Wednesday, July 24, 2013

No More Outlaw

The night I left the teaching profession, I lay in bed on my stomach, half asleep. It felt as if brown and gray butterflies were drawing themselves out of my back. Butterflies that carried on their wings all the things I had felt as a teacher: fear that being myself with kids was somehow wrong. Fear, knowing that at any minute as a building sub I could and would be called to cover a class with no time for preparation. Preparation is the only thing you have to arm yourself with as a teacher. Feeling less than. Shame at being paid less than my kids at their college jobs or babysitting gigs. Stress, so much stress, knowing I would be asked to teach with no working technology, not enough staff, no supplies and little effective supervision or support. They drew themselves out of me, like night moths, and flew slowly away, out the open window and into the summer air. And I breathed quieter and went to sleep.

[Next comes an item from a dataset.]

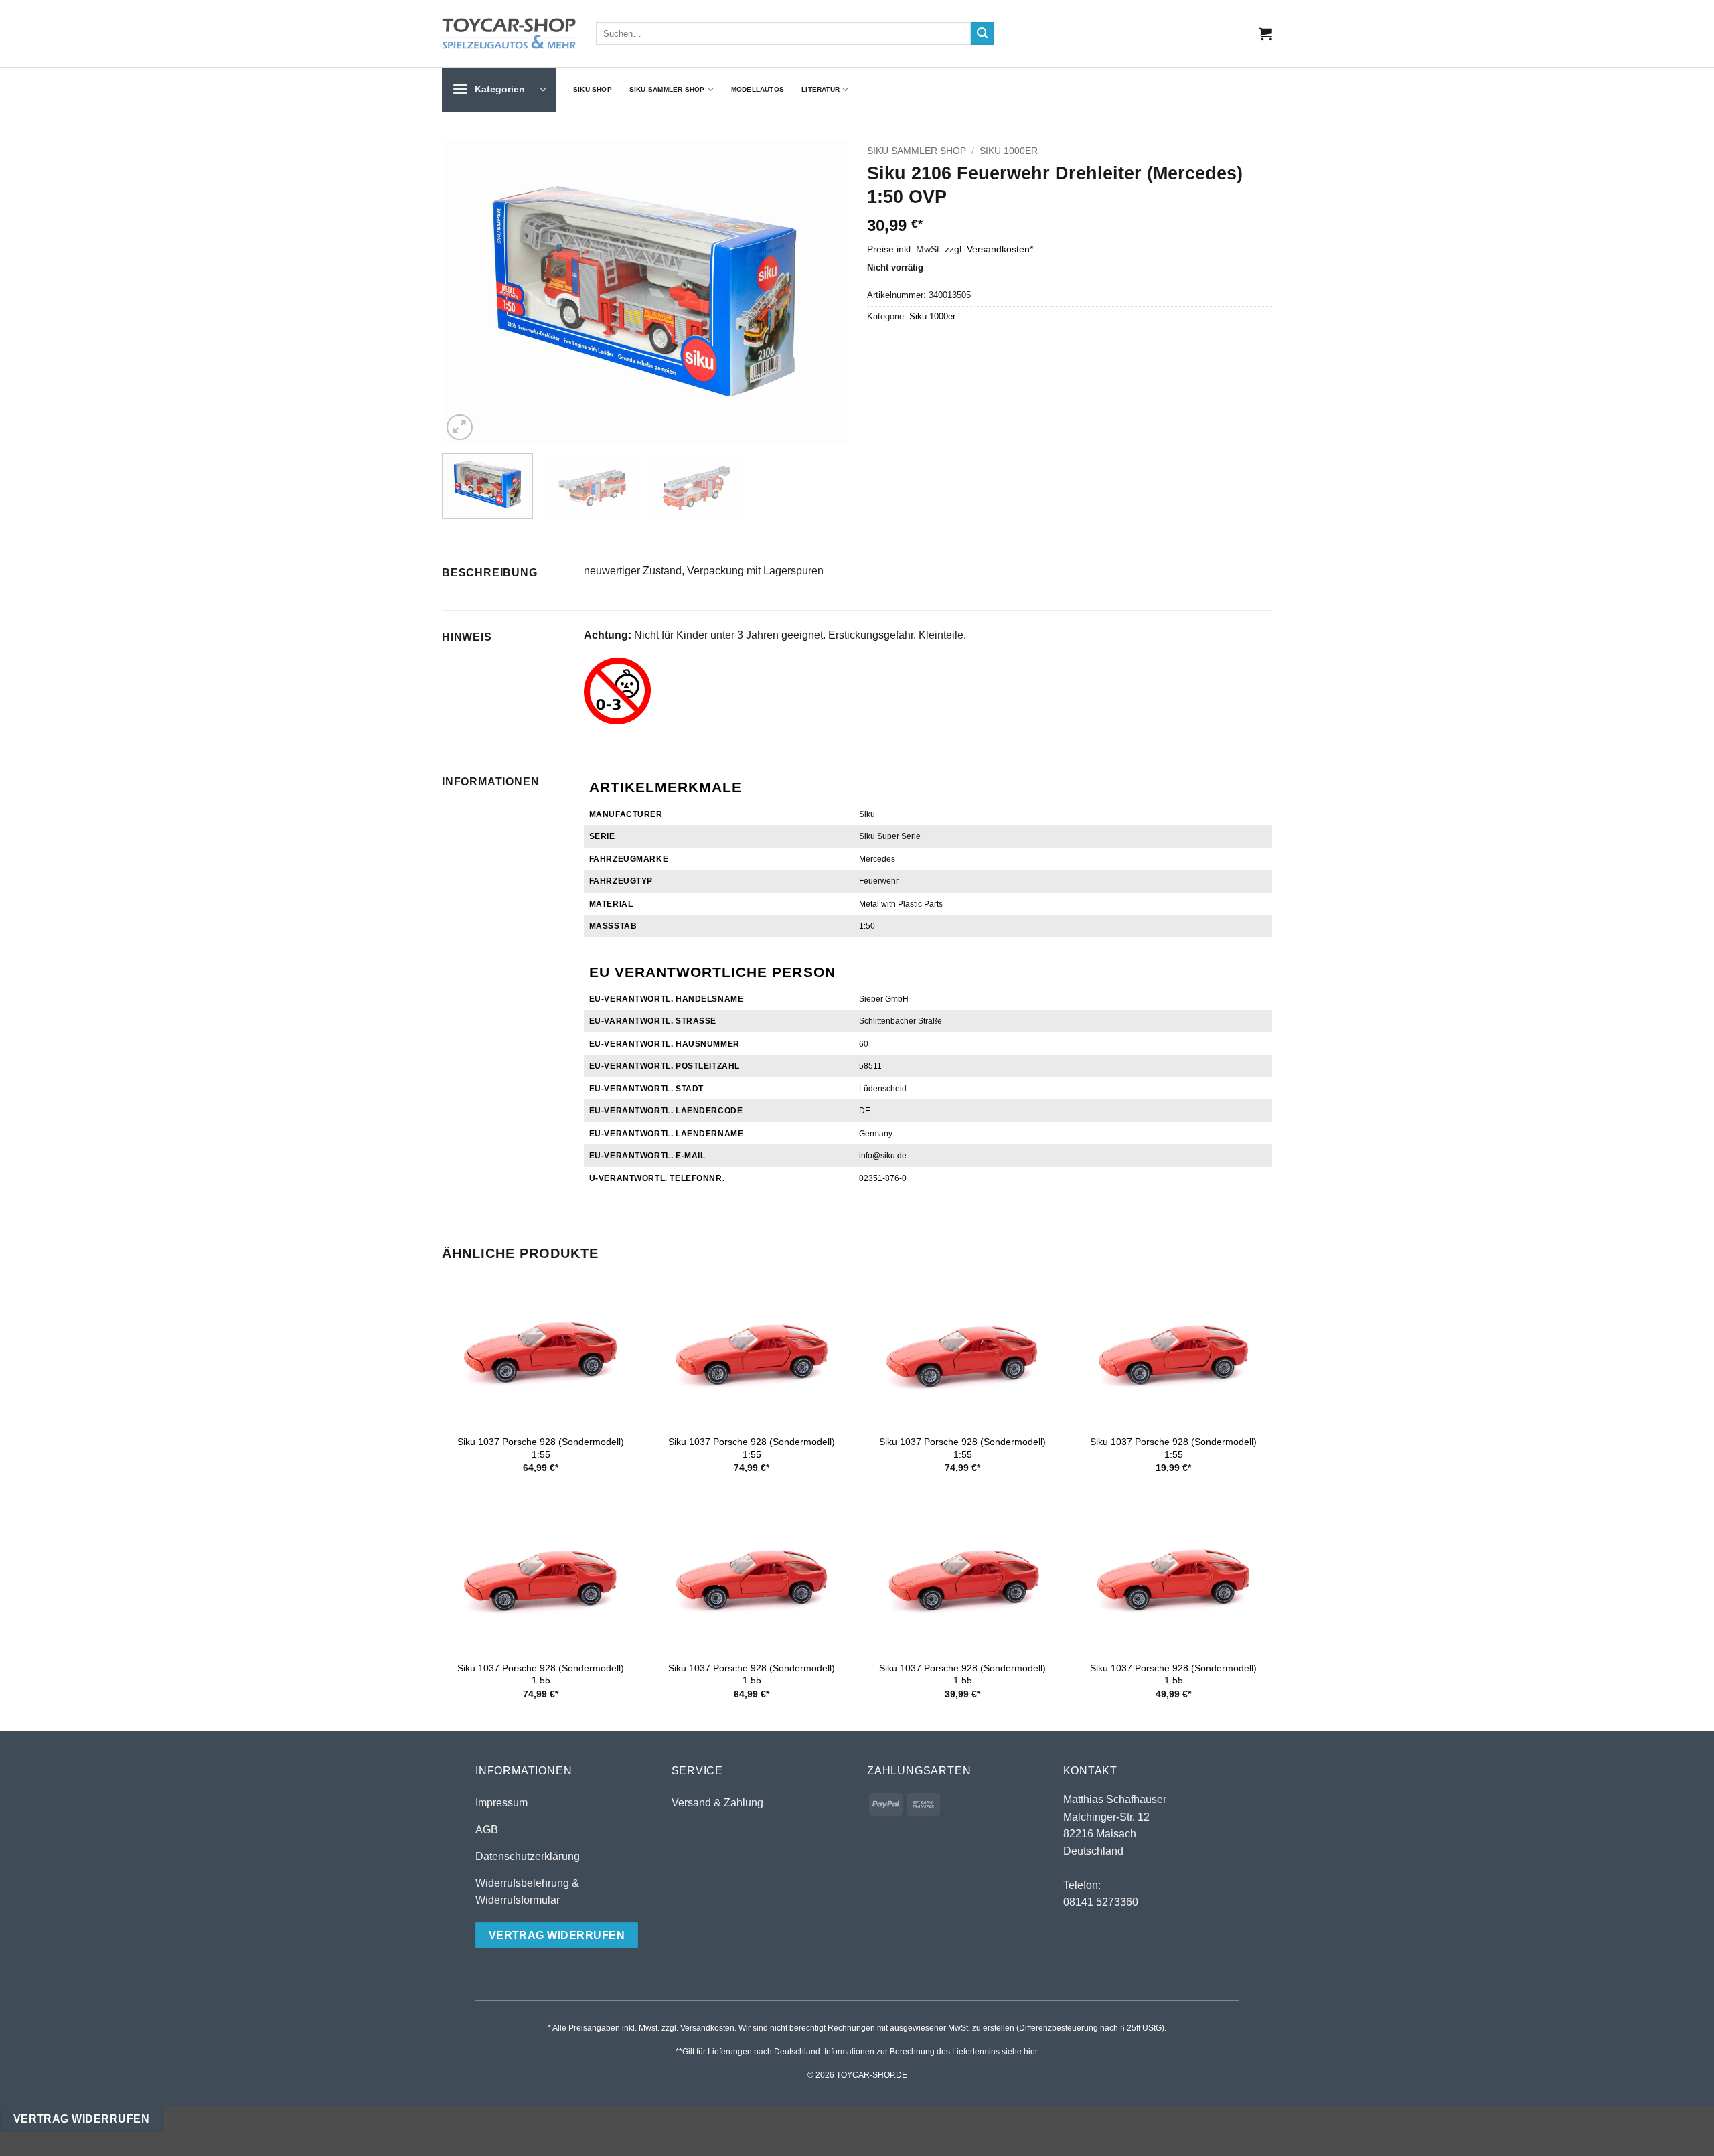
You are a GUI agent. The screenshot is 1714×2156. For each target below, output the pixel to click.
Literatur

I have left teaching, or more accurately, teaching left me. My graduate school has all but stopped offering School Library certification. There are few jobs as school librarian to be had anywhere. Pittsburgh's school libraries are staffed three times a month. Philadelphia will begin their 2013-2014 school year with no recess or lunchtime aides, no assistant principals, no school secretaries, no music or art teachers, no librarians, no school nurses and no money for books, paper or supplies.

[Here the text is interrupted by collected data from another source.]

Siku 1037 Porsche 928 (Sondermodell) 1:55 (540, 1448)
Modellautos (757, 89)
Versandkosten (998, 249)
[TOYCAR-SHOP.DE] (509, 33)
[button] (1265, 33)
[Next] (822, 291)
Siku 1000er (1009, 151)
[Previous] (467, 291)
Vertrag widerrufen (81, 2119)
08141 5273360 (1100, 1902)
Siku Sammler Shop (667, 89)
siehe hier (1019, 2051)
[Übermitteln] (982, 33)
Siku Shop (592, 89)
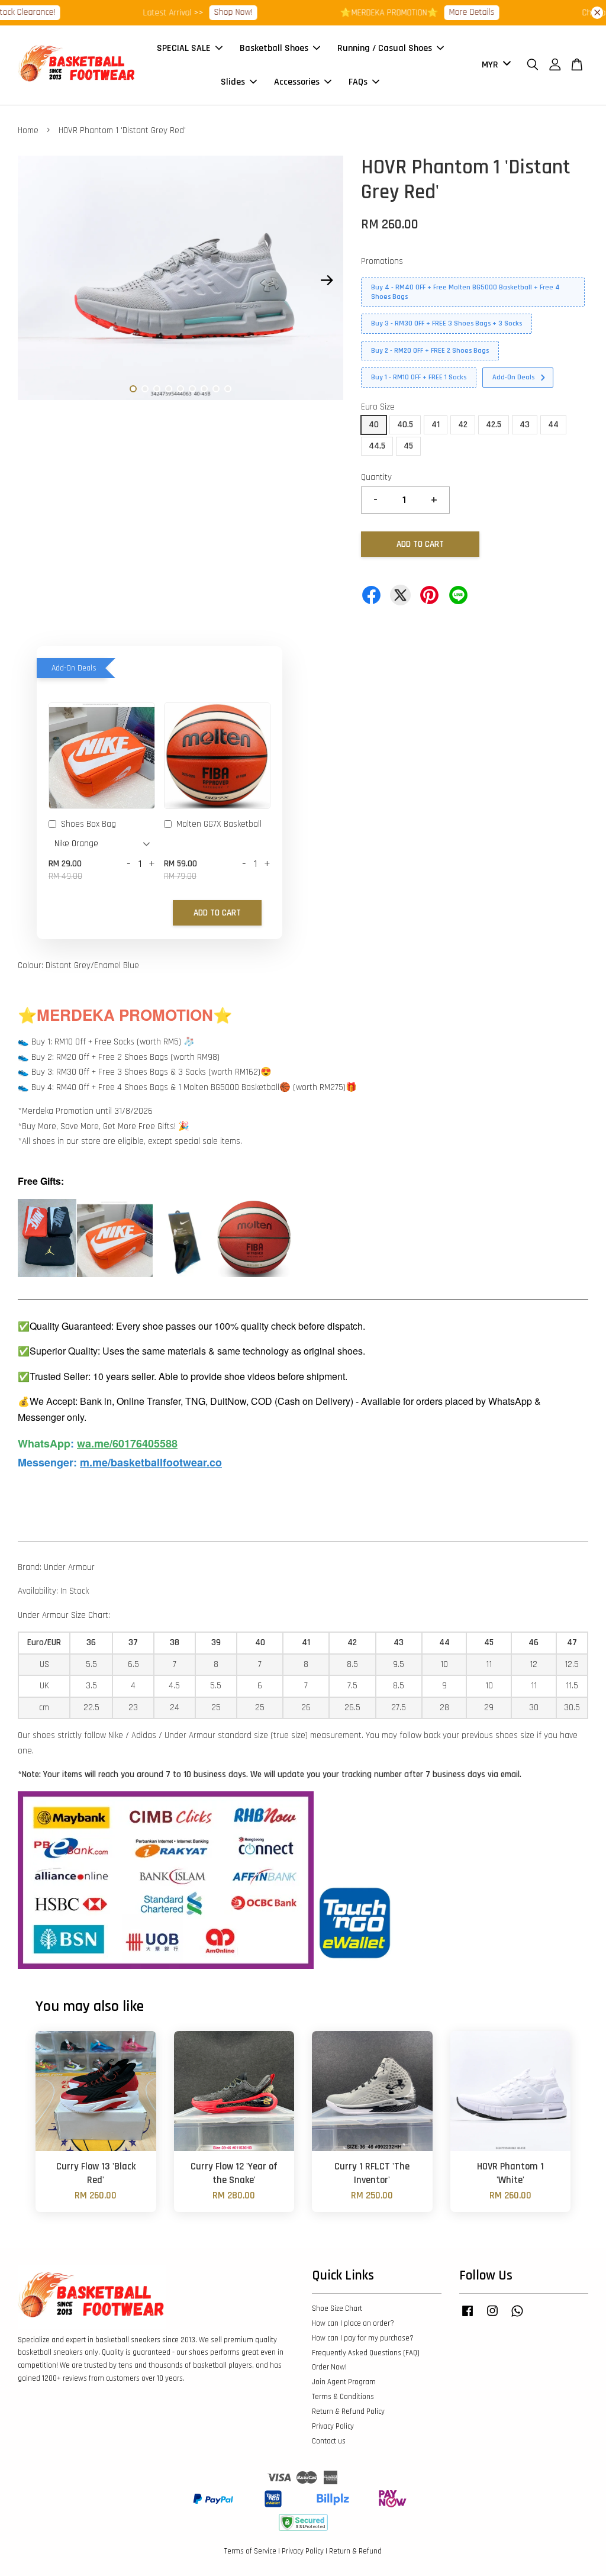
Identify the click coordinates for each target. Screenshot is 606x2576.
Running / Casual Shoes (384, 48)
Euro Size (378, 406)
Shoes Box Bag (88, 824)
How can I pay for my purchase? (363, 2338)
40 (374, 424)
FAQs (358, 82)
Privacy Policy (333, 2426)
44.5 (377, 446)
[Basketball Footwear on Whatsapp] (517, 2317)
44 (553, 424)
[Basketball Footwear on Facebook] (467, 2317)
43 (525, 424)
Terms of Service (250, 2551)
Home (28, 130)
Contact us (329, 2441)
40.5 (405, 424)
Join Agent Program (344, 2382)
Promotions (382, 261)
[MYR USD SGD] (494, 65)
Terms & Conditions (343, 2396)
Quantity (376, 477)
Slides (233, 82)
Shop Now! (213, 12)
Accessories (297, 82)
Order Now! (329, 2367)
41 (435, 424)
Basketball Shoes (274, 48)
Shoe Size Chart (337, 2308)
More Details (451, 12)
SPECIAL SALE (184, 48)
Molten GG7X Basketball (219, 824)
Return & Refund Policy (348, 2411)
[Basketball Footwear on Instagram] (492, 2317)
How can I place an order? (353, 2323)
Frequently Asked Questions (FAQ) (366, 2353)
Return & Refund (355, 2551)
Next (327, 280)
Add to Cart (217, 912)
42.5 (493, 424)
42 (463, 424)
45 (408, 446)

The majority of Americans have shut their eyes to corporate forces privatizing public education. They either don't care to read what experts like Diane Ravitch and Jessie Ramey of Yinzercation are saying, or don't make it a priority. Instead, they subsist on the panem et circenses the corporate media spins. They go on vacation three times a year, send their kids to private schools, tut-tut over news stories, and think about their next shopping trip or what to wear to the next big gala. Or they are so frantic to make a living that they exist in a never-ending cycle of catching a bus, going to job one, going to job two, trying to parent, and then starting over the next day. I don't know what the folks in the middle are doing. Not enough-- when it comes to political action and American education.

It doesn't have to matter to me now as a teacher. I'm not one anymore. I'm a public librarian in an impoverished and ignored neighborhood in Pittsburgh-- the Hill District. Now I get to teach in a new way, without all the fear and stress and pain. Now I get to worry less about classroom management and getting and bringing my own supplies and technology, and stretch out and think about what works. I'm lucky. I found a home.

This home will be what my blog reflects from now on. Random Thoughts of An Outlaw Educator will take a different path. I'll be educating-- but outside of a classroom. I'll always advocate for kids and I'm sure I'll still be marching and writing letters to the editor and signing and circulating petitions. But the need for me to be an "Outlaw" is over. I can educate from within a system now. The Pittsburgh Carnegie Library system. And I can say goodbye to those dark butterflies that lived inside of me for so long. With relief and blessings.